Uitspraak
1.Procesverloop in cassatie
2.Beoordeling van het cassatiemiddel
3.Beslissing
14 februari 2023.
Hoge Raad
In deze zaak heeft de Hoge Raad op 14 februari 2023 uitspraak gedaan in een cassatieprocedure tegen een arrest van het gerechtshof Arnhem-Leeuwarden van 4 mei 2021. De verdachte, geboren in 1977, was in hoger beroep veroordeeld voor het medeplegen van voorbereidingshandelingen voor hennepteelt, zoals vastgelegd in artikel 11a van de Opiumwet. De verdediging heeft een cassatiemiddel ingediend, vertegenwoordigd door advocaat B. Kizilocak uit Rotterdam. De advocaat-generaal P.M. Frielink heeft geconcludeerd tot verwerping van het cassatieberoep.
De Hoge Raad heeft de klachten van de verdachte over de uitspraak van het hof beoordeeld. De Hoge Raad oordeelde dat de klachten niet konden leiden tot vernietiging van de uitspraak van het hof. Het was niet nodig om de redenen voor dit oordeel verder te motiveren, aangezien de vragen die aan de orde waren niet van belang waren voor de eenheid of ontwikkeling van het recht, zoals bedoeld in artikel 81 lid 1 van de Wet op de rechterlijke organisatie.

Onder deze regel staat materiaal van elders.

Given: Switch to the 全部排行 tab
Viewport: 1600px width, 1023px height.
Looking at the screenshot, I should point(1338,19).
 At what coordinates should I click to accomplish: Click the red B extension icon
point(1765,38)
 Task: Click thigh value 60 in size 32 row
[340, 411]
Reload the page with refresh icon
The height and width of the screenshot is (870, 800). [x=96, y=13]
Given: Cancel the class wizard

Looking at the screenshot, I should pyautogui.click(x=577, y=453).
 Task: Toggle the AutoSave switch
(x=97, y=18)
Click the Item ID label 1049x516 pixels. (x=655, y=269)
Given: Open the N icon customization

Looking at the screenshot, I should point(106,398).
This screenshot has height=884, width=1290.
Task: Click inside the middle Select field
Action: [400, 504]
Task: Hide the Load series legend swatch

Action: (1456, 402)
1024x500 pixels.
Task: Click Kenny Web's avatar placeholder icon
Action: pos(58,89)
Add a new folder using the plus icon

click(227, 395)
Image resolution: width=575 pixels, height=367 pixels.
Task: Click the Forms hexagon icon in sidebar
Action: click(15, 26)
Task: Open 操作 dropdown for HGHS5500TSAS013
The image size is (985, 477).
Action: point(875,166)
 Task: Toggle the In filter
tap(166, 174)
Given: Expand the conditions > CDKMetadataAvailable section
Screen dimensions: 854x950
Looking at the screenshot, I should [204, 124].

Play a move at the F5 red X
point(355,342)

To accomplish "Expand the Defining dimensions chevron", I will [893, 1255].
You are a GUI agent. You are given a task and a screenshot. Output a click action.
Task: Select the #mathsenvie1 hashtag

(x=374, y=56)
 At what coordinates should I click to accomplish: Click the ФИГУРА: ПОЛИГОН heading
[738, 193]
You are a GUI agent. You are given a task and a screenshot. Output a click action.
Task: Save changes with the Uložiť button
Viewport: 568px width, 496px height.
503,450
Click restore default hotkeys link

Uiteindelijk heeft de Hoge Raad het cassatieberoep verworpen, waarmee de eerdere uitspraak van het gerechtshof in stand bleef. Dit arrest is uitgesproken ter openbare terechtzitting, waarbij de vice-president V. van den Brink als voorzitter fungeerde, samen met de raadsheren M.J. Borgers en A.E.M. Röttgering, en in aanwezigheid van de waarnemend griffier H.J.S. Kea.